(MATERIAL PROVIDED)
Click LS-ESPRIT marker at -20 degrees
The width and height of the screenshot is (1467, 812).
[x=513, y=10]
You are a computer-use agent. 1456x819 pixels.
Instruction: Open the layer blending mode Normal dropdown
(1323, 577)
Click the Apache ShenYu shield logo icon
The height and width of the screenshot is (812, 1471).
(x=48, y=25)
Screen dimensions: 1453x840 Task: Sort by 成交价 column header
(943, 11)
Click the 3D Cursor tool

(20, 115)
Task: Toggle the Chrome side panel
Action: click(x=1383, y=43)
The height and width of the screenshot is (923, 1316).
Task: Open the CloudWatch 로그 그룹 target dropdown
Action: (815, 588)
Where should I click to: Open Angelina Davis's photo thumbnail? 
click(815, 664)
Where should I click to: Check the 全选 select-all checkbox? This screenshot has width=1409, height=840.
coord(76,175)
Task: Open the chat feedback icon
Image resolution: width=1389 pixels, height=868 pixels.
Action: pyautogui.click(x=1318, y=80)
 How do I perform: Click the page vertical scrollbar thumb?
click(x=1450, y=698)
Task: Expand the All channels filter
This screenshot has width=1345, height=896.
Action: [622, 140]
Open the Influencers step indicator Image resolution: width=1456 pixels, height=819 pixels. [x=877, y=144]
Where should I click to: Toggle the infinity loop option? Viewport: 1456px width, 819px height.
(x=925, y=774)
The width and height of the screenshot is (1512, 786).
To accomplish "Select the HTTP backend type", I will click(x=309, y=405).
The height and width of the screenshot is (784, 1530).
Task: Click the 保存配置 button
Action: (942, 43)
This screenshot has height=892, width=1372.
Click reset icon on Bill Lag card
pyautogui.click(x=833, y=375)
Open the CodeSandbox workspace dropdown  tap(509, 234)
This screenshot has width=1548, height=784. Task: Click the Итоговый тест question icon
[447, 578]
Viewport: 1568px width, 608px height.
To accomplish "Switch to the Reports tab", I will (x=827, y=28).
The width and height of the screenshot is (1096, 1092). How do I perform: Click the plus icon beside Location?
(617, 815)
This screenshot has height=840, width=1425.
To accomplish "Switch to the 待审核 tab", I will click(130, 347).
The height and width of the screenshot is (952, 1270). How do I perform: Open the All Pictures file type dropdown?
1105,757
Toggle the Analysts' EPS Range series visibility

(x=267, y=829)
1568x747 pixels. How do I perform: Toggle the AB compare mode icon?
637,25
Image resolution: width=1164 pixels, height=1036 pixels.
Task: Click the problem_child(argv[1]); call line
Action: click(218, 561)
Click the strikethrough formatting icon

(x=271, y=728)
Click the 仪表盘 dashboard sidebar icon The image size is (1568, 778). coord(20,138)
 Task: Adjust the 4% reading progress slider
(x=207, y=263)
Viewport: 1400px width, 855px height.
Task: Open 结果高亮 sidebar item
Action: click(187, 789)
(End MATERIAL PROVIDED)
Within the records above, each line containing "Switch" is to be returned.

→ ANSWER TO THIS PROBLEM:
To accomplish "Switch to the Reports tab", I will (x=827, y=28).
To accomplish "Switch to the 待审核 tab", I will click(130, 347).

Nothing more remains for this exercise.